Jest/Vitest interactive course (runs in the browser)

Free browser course on app testing sparks cheers, gripes, and a full-on testing war

TLDR: A free in-browser course is teaching beginners how to test apps with Jest and Vitest in 19 simple lessons. Commenters quickly turned it into a battle over buggy tools, bad coding habits, and whether small tests are even worth doing at all.

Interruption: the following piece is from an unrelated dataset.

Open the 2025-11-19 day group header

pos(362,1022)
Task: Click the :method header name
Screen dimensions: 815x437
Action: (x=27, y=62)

A new free browser course teaching the basics of app testing with Jest and Vitest should have been an easy win: 19 lessons, no sign-up, and beginner-friendly practice on checking whether code behaves the way it should. It promises to walk people through the building blocks in plain steps, from simple checks and error handling to fake timers, setup routines, and mock versions of outside code. In other words, it’s meant to be the gentle on-ramp before people tackle bigger front-end app testing.

But the real entertainment was in the replies, where the testing crowd instantly split into camps. One side was basically clapping and yelling, “Vitest rules,” with one fan calling it “brilliant software”—before immediately swerving into a complaint that its editor add-on is too buggy to trust. Classic tech-comment energy: praise with a side of pain.

Then came the spicy stuff. One commenter declared that Jest’s mock system practically encourages bad code, accusing it of making sloppy habits too easy and trapping people in one tool forever. Ouch. Another went even bigger, saying small front-end tests are borderline useless, expensive to keep alive, and that only full product tests really show whether a business is working. That turned a simple free-course post into a mini culture war over what kind of testing actually matters.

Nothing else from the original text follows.